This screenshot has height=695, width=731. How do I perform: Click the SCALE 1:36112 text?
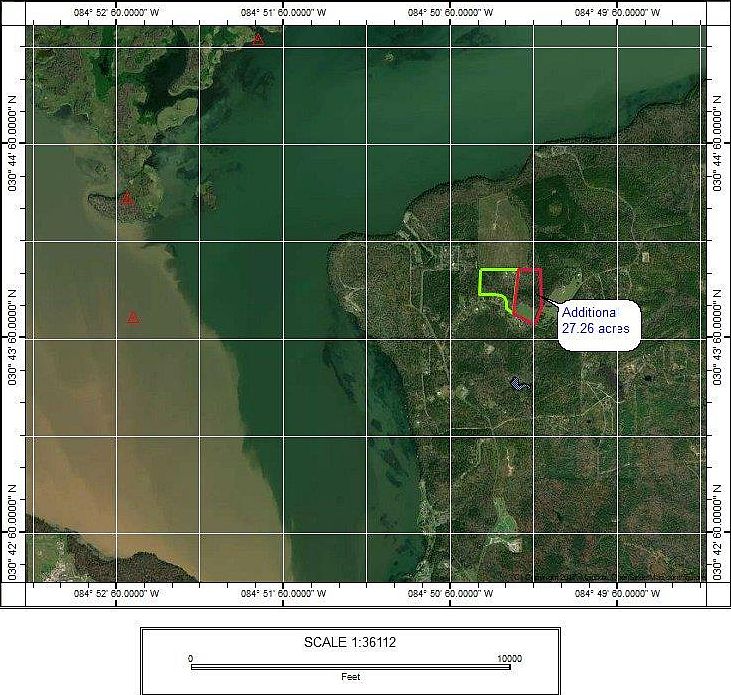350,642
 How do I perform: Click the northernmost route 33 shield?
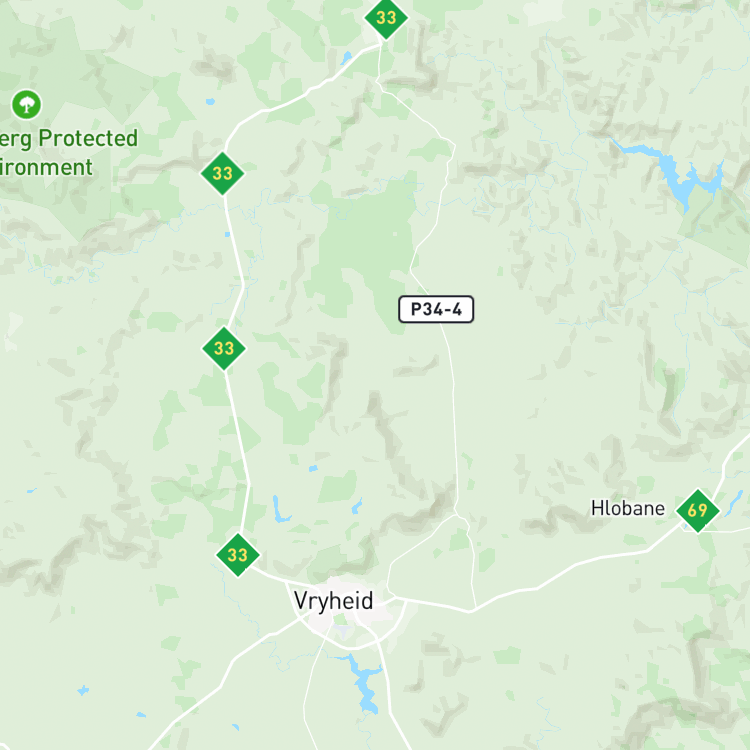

==

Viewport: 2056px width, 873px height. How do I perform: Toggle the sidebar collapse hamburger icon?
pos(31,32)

● TASK PROMPT:
Write out the items word for word, starting with the line containing "This screenshot has" and going on through the line containing "How do I perform: Click the northernmost". Leave the pictures out.

● THE OUTPUT:
This screenshot has height=695, width=731. How do I perform: Click the SCALE 1:36112 text?
350,642
 How do I perform: Click the northernmost route 33 shield?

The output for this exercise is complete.